Records from a data collection
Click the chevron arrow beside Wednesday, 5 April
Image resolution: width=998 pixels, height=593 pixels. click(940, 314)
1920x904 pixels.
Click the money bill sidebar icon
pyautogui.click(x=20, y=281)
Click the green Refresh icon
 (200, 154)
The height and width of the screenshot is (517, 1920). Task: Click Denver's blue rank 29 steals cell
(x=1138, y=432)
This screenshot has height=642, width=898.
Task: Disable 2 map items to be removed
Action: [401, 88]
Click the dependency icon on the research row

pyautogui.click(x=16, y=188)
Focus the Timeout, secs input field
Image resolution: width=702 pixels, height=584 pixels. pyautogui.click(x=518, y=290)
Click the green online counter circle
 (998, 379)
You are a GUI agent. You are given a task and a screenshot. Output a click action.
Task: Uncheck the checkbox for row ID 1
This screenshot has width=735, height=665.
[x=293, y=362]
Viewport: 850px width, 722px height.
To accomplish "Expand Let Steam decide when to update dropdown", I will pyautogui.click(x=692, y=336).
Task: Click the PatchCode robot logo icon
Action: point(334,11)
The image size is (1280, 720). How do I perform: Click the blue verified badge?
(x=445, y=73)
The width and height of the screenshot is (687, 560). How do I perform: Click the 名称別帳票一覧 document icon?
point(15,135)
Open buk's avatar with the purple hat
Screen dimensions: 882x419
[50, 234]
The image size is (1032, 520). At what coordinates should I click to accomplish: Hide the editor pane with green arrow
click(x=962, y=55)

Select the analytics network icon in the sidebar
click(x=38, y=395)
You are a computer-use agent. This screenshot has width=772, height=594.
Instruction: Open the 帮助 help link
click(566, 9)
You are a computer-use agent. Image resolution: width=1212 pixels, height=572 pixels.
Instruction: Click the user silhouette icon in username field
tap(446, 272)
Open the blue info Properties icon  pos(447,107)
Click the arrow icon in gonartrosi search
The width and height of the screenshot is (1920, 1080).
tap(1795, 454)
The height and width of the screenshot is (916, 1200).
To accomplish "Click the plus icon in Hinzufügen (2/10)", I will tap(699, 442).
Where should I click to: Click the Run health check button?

ASSIGNED TASK: Copy out the entries above without altering a single character.

TASK RESPONSE:
Click the chevron arrow beside Wednesday, 5 April
Image resolution: width=998 pixels, height=593 pixels. click(940, 314)
1920x904 pixels.
Click the money bill sidebar icon
pyautogui.click(x=20, y=281)
Click the green Refresh icon
 (200, 154)
The height and width of the screenshot is (517, 1920). Task: Click Denver's blue rank 29 steals cell
(x=1138, y=432)
This screenshot has height=642, width=898.
Task: Disable 2 map items to be removed
Action: [401, 88]
Click the dependency icon on the research row

pyautogui.click(x=16, y=188)
Focus the Timeout, secs input field
Image resolution: width=702 pixels, height=584 pixels. pyautogui.click(x=518, y=290)
Click the green online counter circle
 (998, 379)
You are a GUI agent. You are given a task and a screenshot. Output a click action.
Task: Uncheck the checkbox for row ID 1
This screenshot has width=735, height=665.
[x=293, y=362]
Viewport: 850px width, 722px height.
To accomplish "Expand Let Steam decide when to update dropdown", I will pyautogui.click(x=692, y=336).
Task: Click the PatchCode robot logo icon
Action: point(334,11)
The image size is (1280, 720). How do I perform: Click the blue verified badge?
(x=445, y=73)
The width and height of the screenshot is (687, 560). How do I perform: Click the 名称別帳票一覧 document icon?
point(15,135)
Open buk's avatar with the purple hat
Screen dimensions: 882x419
[50, 234]
The image size is (1032, 520). At what coordinates should I click to accomplish: Hide the editor pane with green arrow
click(x=962, y=55)

Select the analytics network icon in the sidebar
click(x=38, y=395)
You are a computer-use agent. This screenshot has width=772, height=594.
Instruction: Open the 帮助 help link
click(566, 9)
You are a computer-use agent. Image resolution: width=1212 pixels, height=572 pixels.
Instruction: Click the user silhouette icon in username field
tap(446, 272)
Open the blue info Properties icon  pos(447,107)
Click the arrow icon in gonartrosi search
The width and height of the screenshot is (1920, 1080).
tap(1795, 454)
The height and width of the screenshot is (916, 1200).
To accomplish "Click the plus icon in Hinzufügen (2/10)", I will tap(699, 442).
Where should I click to: Click the Run health check button?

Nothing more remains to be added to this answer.